## Tasks
1. Reproduce the stretch of the working-from-home post below from "What does this" through "re-examine these projects?".
2. Condense the paragraph of the working-from-home post below that begins "Earlier this week I interviewed" into a shorter version that keeps its main facts.
3. Answer these questions using the working-from-home post below.
(a) As which episode of the Economics Explained podcast was the conversation published?
(b) What share of employees is subject to at least one type of digital surveillance?
(c) According to the comment beginning "Alison brings up some interesting points", what will likely drop off considerably in the short to medium term?

## Excerpted passage
Earlier this week I interviewed Alison Pennington, Senior Economist at the Centre for Future Work at the Australia Institute, about the opportunities and risks of working from home during this time of COVID-19. Alison has been getting a lot of media coverage lately about a briefing paper she co-authored with Jim Stanford Working from Home: Opportunities and Risks. I’ve now published my conversation with Alison as EP35 of my Economics Explained podcast.
Use these (approximate) timestamps to jump right to the highlights:
- 5:40 – productivity impacts discussion
- 8:30 – how social isolation can impair cognitive ability
- 12:00 – discussion of the view expressed in the paper that “working from home will likely become more common in coming years. For millions of workers, indeed, it will become the ‘new normal.’”
- 16:30 – how workplaces can adapt – an end to hot-desking, a return to pods, and staggered start times
- 28:05 – discussion of employee surveillance by employers – 70% of employees subject to at least one type of digital surveillance and there is a risk this can extend into people’s homes if working from home becomes the new normal
- 32:20 – reference to how the Australian Taxation Office (ATO) has tried to make working from home easier (check out the ATO page Working from home during COVID-19)
Gene
Alison brings up some interesting points, and I largely agree with what she says. I suspect that peak commute demand to the CBD’s of our capital cities will drop off considerably in the short to medium-term (or grow a lot slower, if at all).
What does this mean for the love affair governments have with big urban transport projects? Many were marginal at best before Covid-19, so do we need to re-examine these projects?
Very good point, Jim. Yes, I think it does mean that.

## Records shown
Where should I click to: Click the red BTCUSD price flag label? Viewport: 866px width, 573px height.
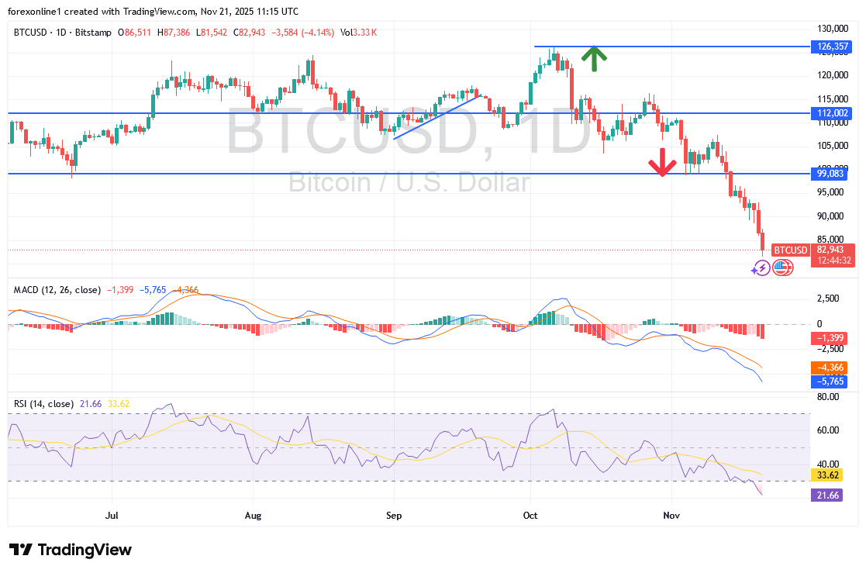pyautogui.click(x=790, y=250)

...

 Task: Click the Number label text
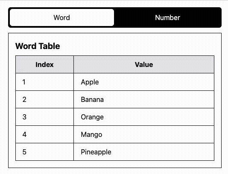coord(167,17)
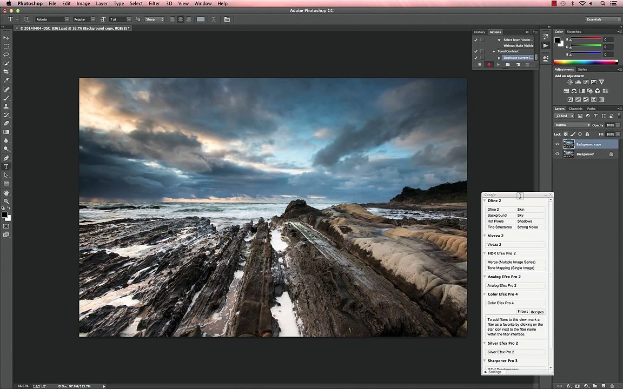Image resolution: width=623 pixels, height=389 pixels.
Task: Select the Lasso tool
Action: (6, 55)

...

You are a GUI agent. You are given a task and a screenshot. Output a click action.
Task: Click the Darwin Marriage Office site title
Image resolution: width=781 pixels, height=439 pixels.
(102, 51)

## Answer set
1.
What does this mean for the love affair governments have with big urban transport projects? Many were marginal at best before Covid-19, so do we need to re-examine these projects?

2. The writer interviewed Alison Pennington, Senior Economist at the Centre for Future Work at the Australia Institute, about the opportunities and risks of working from home during COVID-19. Pennington co-authored the briefing paper Working from Home: Opportunities and Risks with Jim Stanford, and the paper has drawn much media coverage. The conversation is published as EP35 of the Economics Explained podcast.

3.
(a) EP35
(b) 70%
(c) Peak commute demand to the CBDs of the capital cities